After I got divorced, it took a while to untangle the aspects of me that belonged in my marriage from who I was becoming.


My ex hated when I wore polka dots. Or French manicures. I love them, so after my divorce, I invested in both. (And can I just say...I looked FABULOUS!)



We had planned to travel around the world for a few years after our son graduated. When I really asked myself where I wanted to be, it was Italy. Only Italy. So I moved here 10 months ago.


When we traveled together, we always butted heads about how we wanted to spend our time. So I started traveling alone once I was single. And it was AMAZING.


How you were in your marriage is a habit, and it's one you need to break. You're on an exciting journey to discovering who you are after divorce, discovering what it means to live authentically, on your own.


Here are my tips for finding what that life looks like.


1. Know You Are Worth It.

After a divorce, women tend to make themselves and their needs small. You might even fall into that dreaded victim mentality.


But ask yourself...how much mental real estate are you willing to give your marriage and divorce? Isn't it time to get back to YOU?


Whatever you dream of doing, you are 10000000000% worth making it a reality. Put yourself first. To do otherwise is selfish.


2. Accept This: There Will Never Be a Perfect Time.

⁣If you wait until the right moment to make your dreams come true, you never will.


You'll convince yourself that you should wait until the kids graduate high school...


...or until you retire...


...or after you remodel the house...


Trust me: our brains will do whatever they can from allowing our hearts to lead. That's why they come up with so many excuses to keep us from making our dreams come true.


NOW is the time. No excuses.


3. You've Got to Accept Discomfort

Trust me. Finding out what it is to live authentically will put you in some DEEP discomfort.
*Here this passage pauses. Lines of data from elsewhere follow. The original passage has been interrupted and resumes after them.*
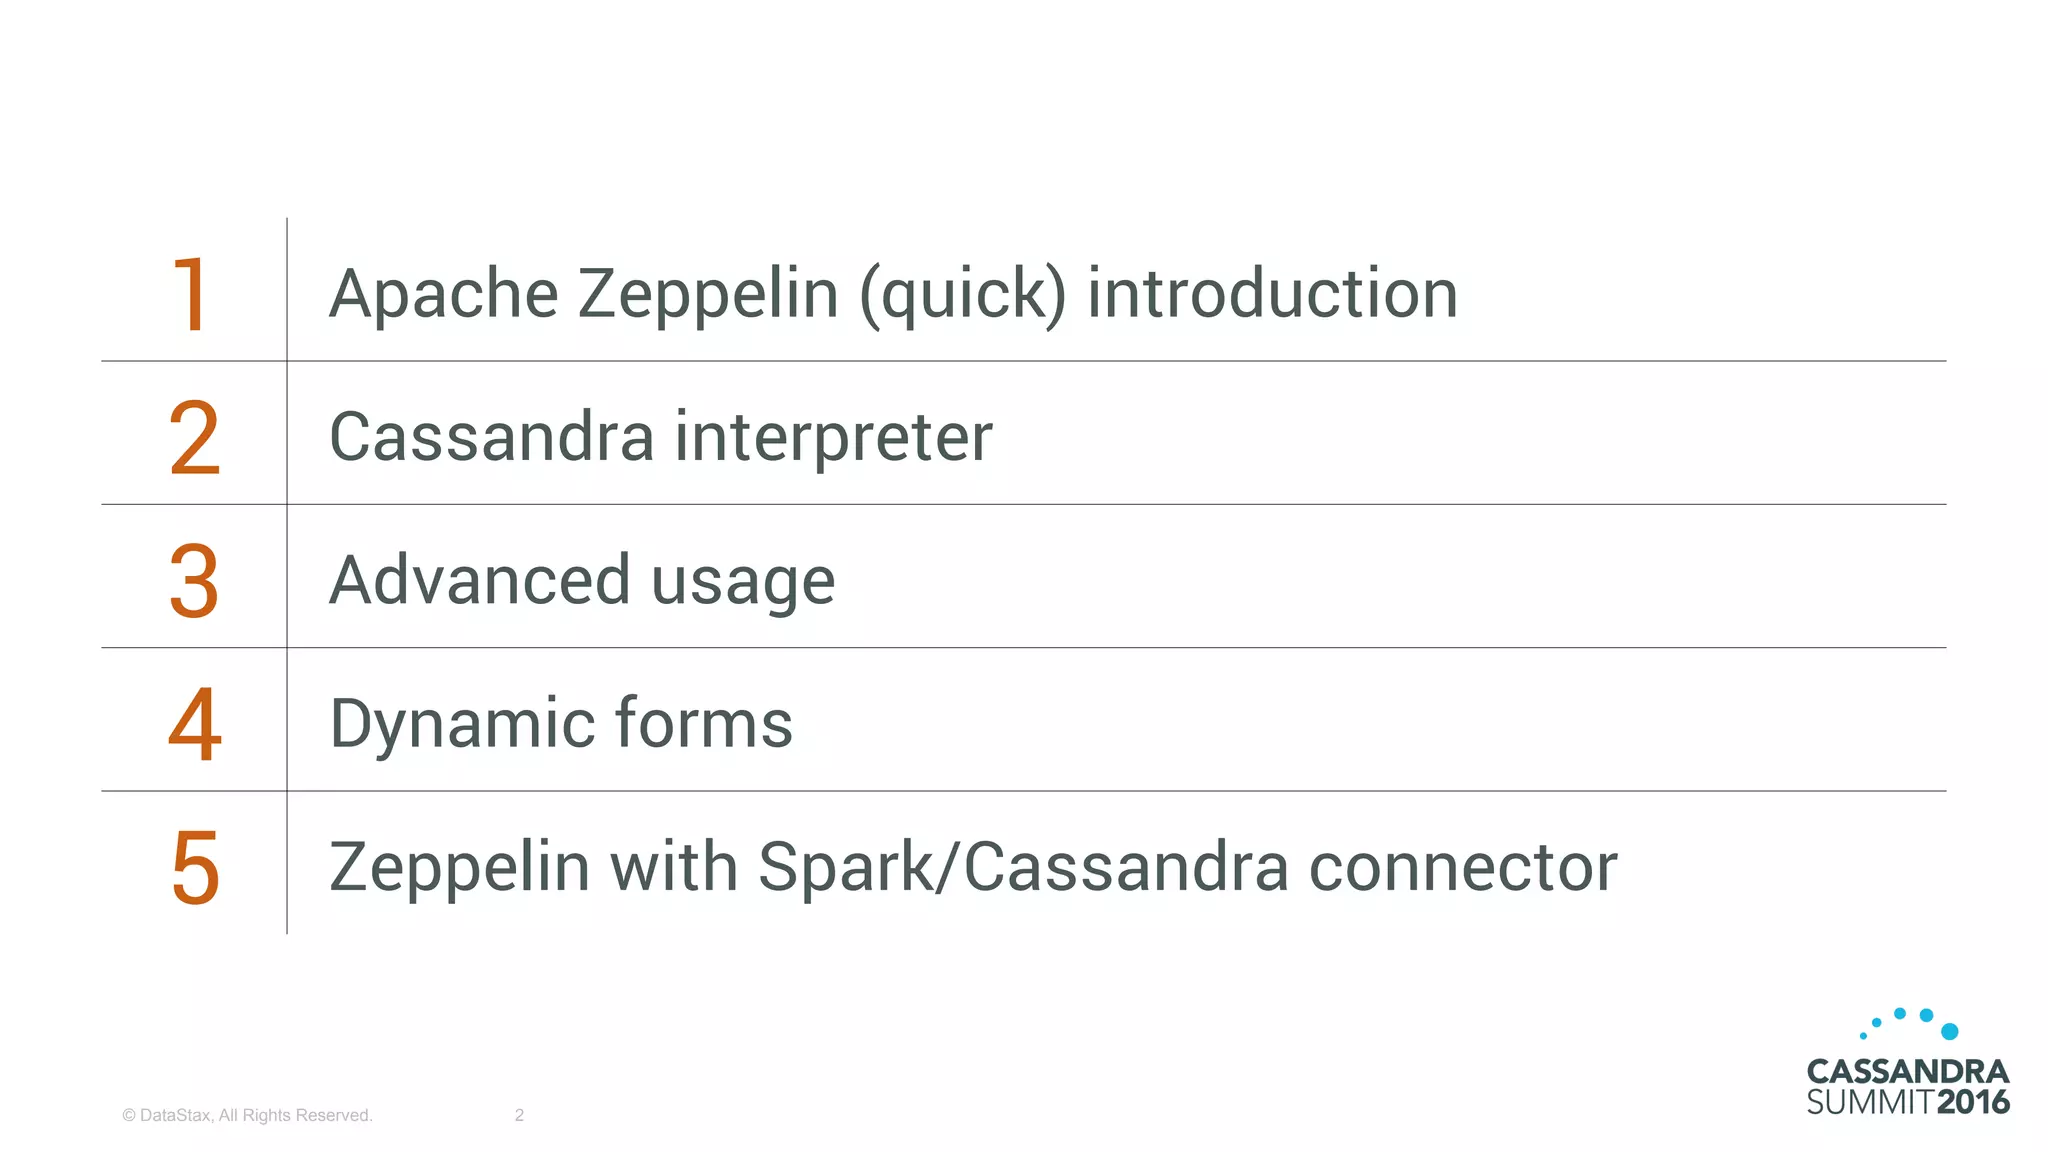Image resolution: width=2048 pixels, height=1152 pixels.
Task: Click the word connector in item five
Action: (1463, 867)
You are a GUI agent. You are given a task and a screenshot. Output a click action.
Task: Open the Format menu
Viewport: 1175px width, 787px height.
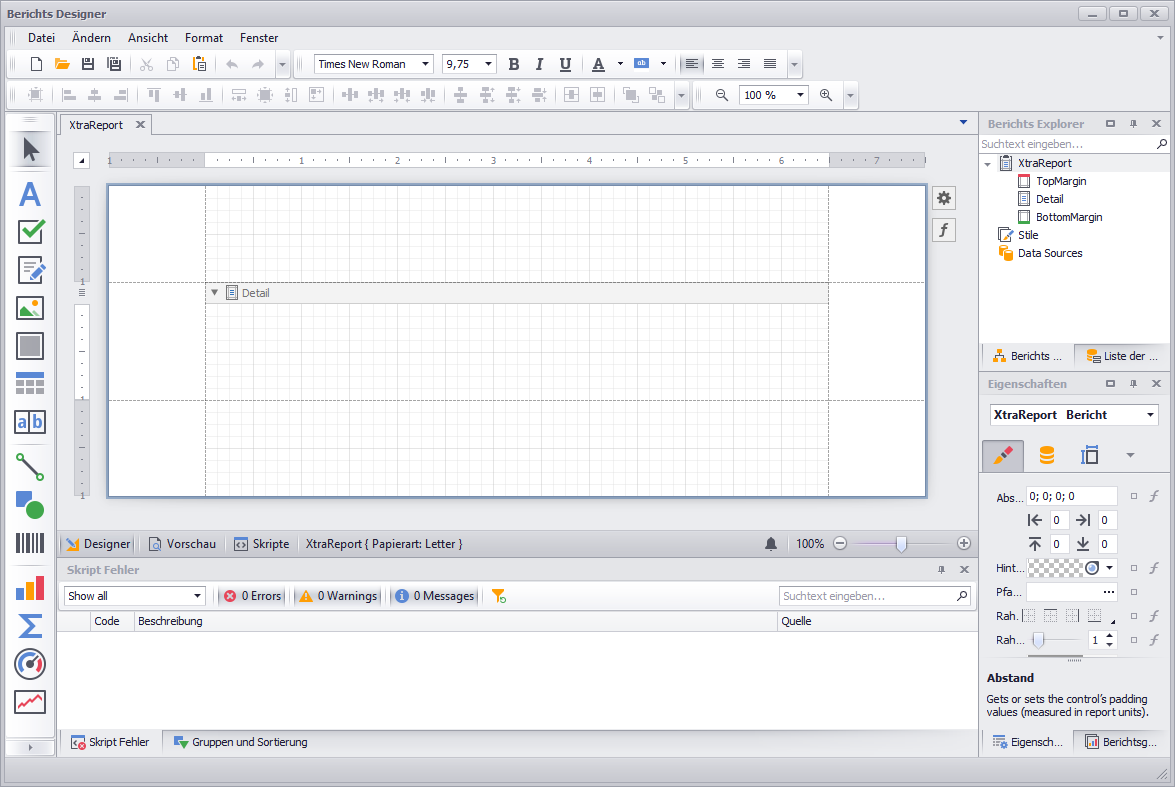point(203,38)
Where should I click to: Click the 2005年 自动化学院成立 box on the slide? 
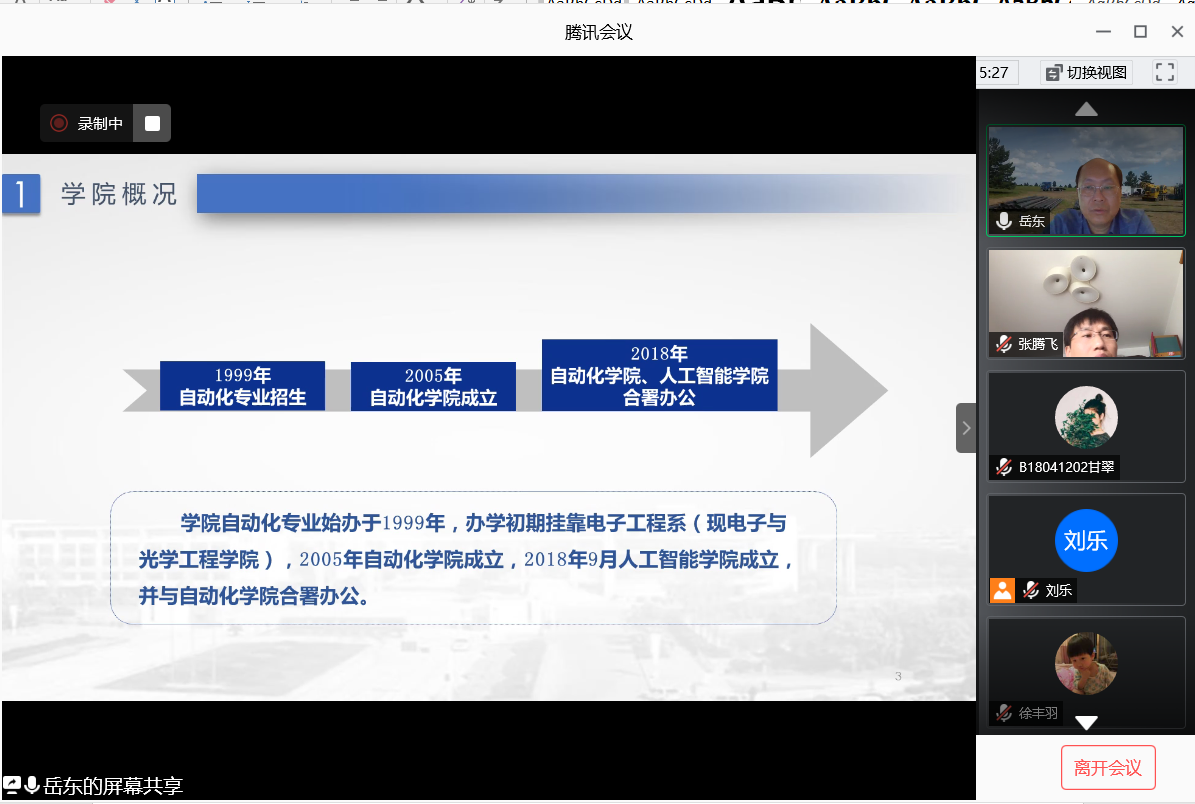coord(433,387)
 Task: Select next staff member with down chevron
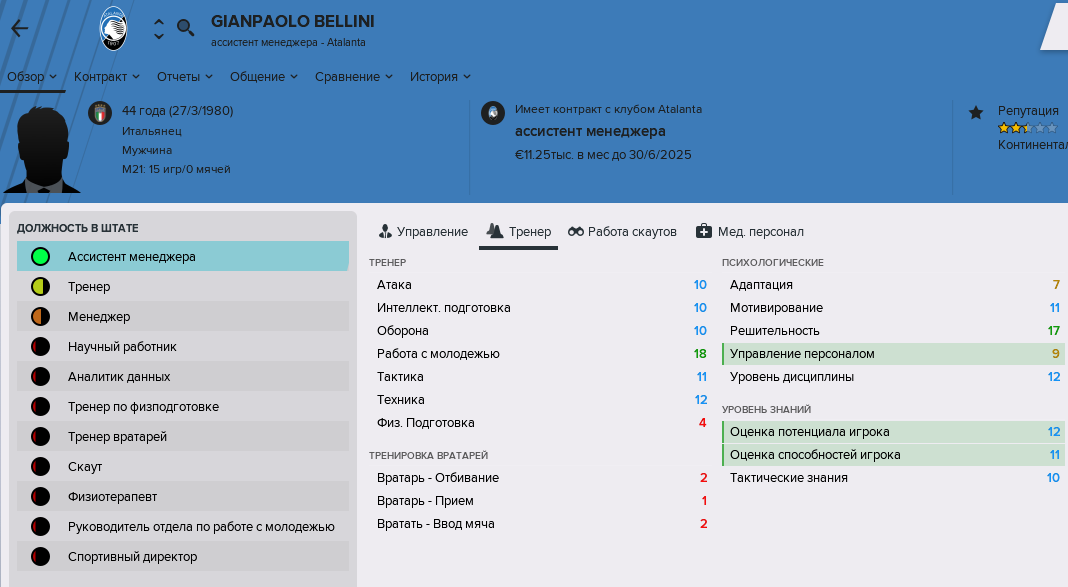(159, 35)
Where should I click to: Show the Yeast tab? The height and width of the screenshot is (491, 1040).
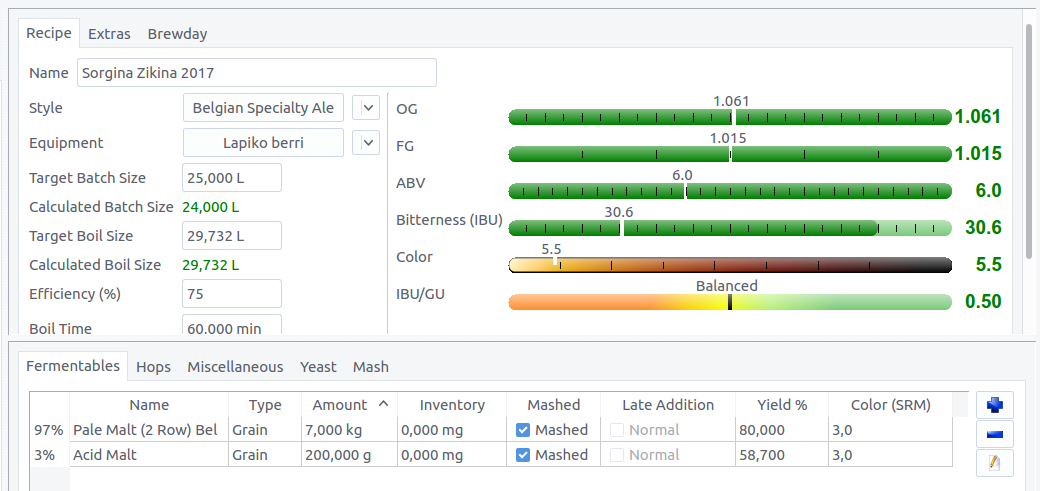click(x=318, y=367)
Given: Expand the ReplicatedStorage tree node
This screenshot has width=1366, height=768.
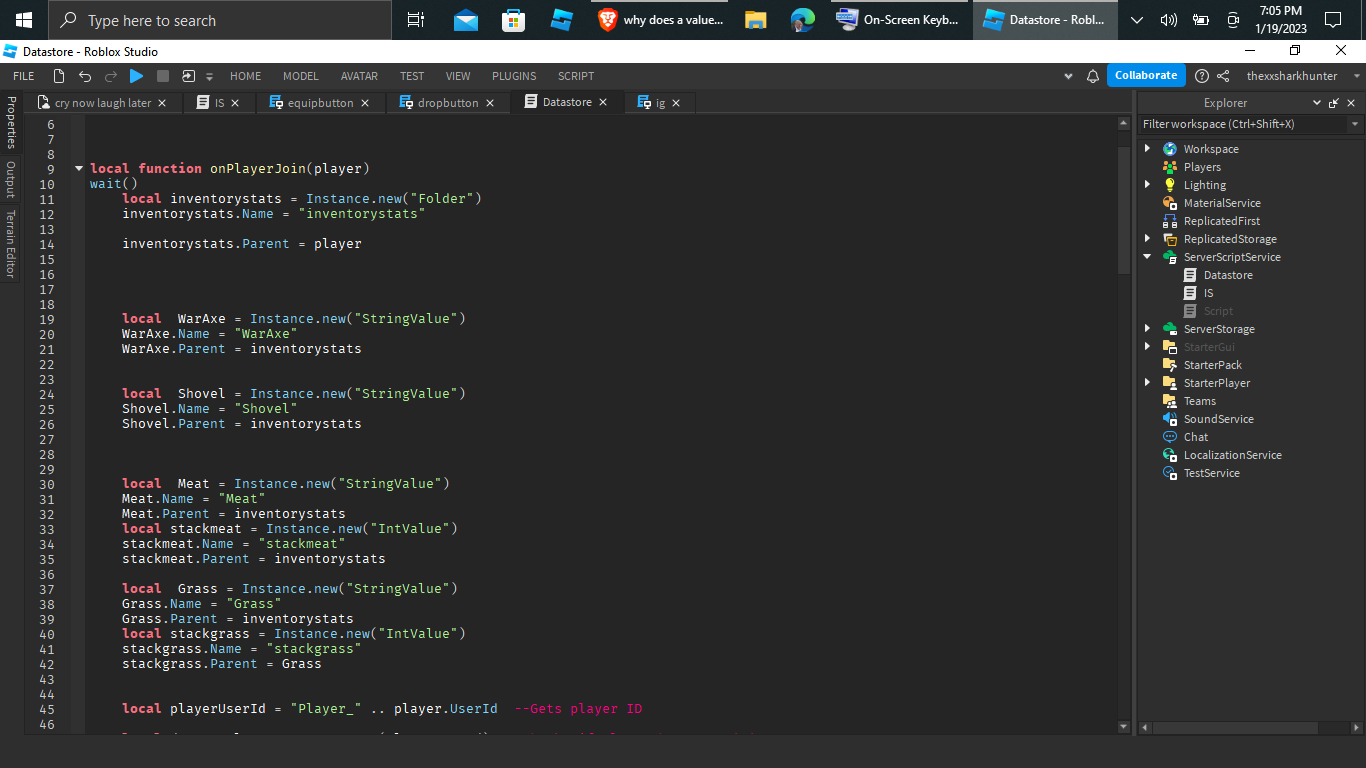Looking at the screenshot, I should click(x=1147, y=239).
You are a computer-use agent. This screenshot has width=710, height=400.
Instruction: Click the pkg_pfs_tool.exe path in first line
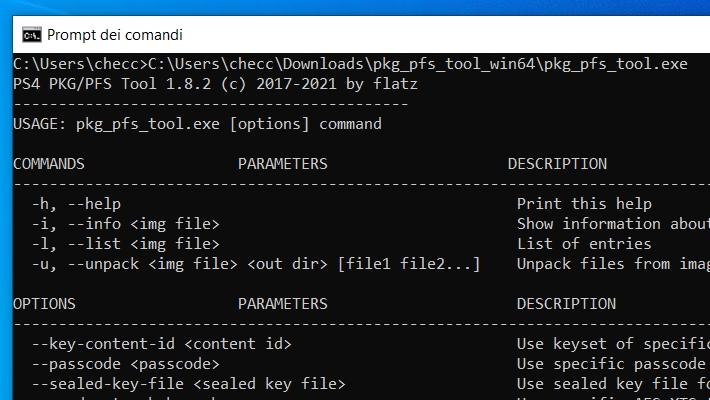417,64
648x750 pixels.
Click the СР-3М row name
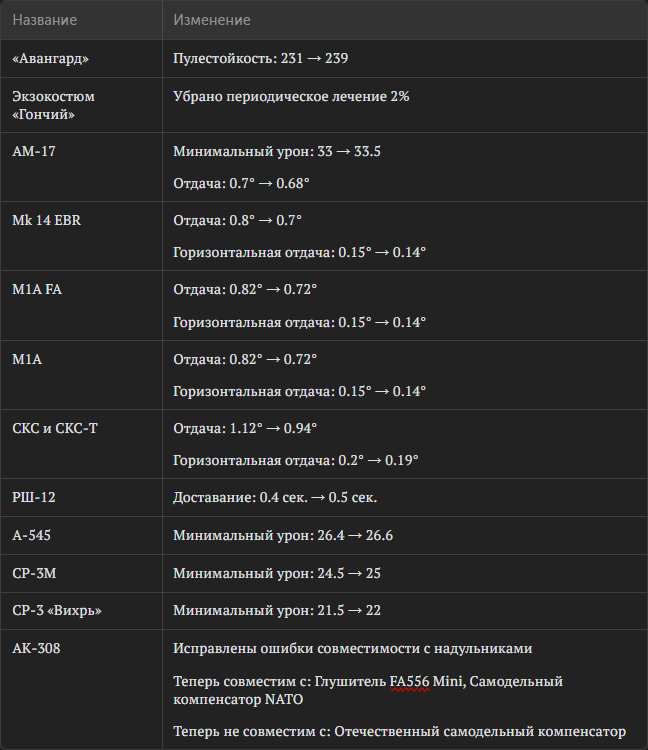pos(34,573)
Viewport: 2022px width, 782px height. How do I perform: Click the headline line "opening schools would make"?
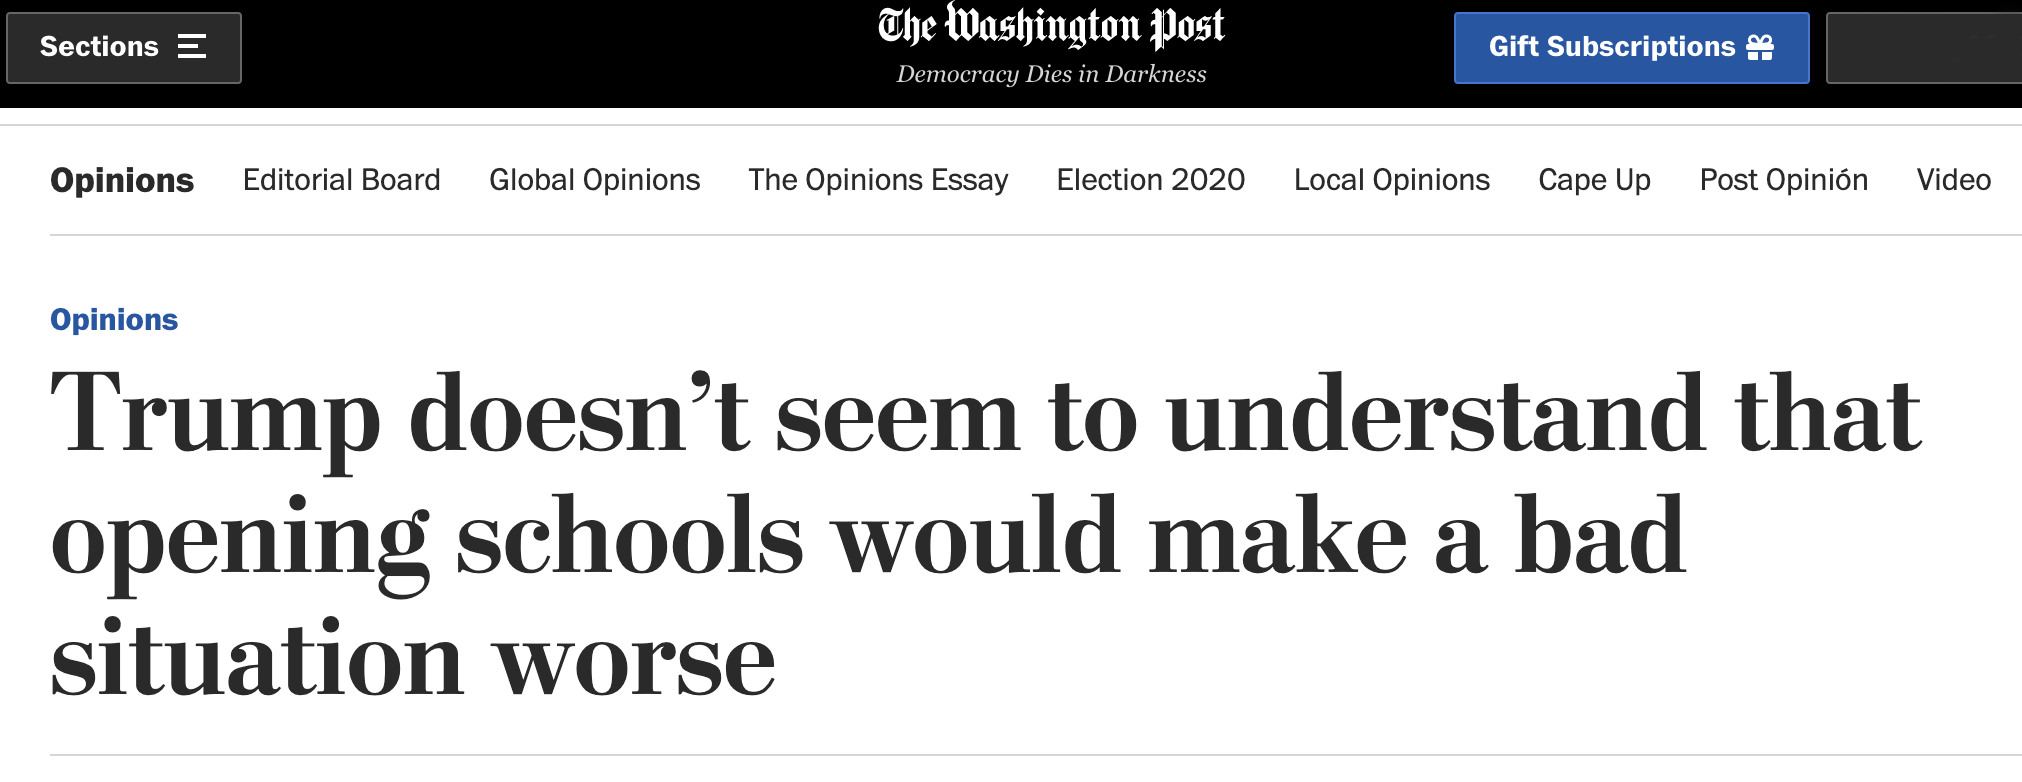[729, 538]
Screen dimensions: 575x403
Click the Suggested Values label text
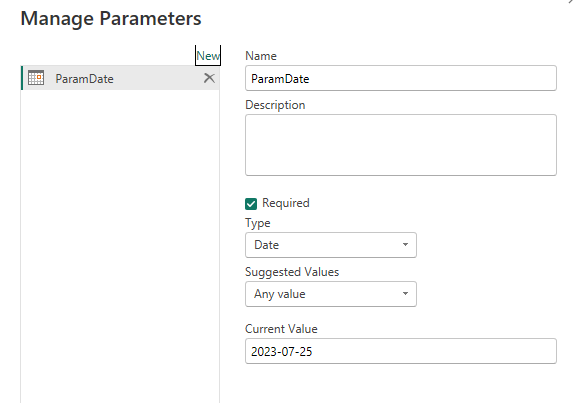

But hey, you're no stranger to discomfort, are you?


You had to navigate what it meant to see your marriage dissolve. To figure out how to be a single mama. To juggle work, life, and what was sometimes overwhelming grief.


You've got this.


The discomfort of going from a safe (yet unfulfilled) place in your life to one of technicolor joy is temporary. It will pass.


But the lesson for you, my sweet Goddess, is in BEING in that discomfort. Allow it. See what it brings. I promise, you'll look back in a few years and grin at how far you've come, all because you allowed those feelings of discomfort.


You're on a beautiful journey. Allow for the bumps in the road and know: you have the power to create what's next.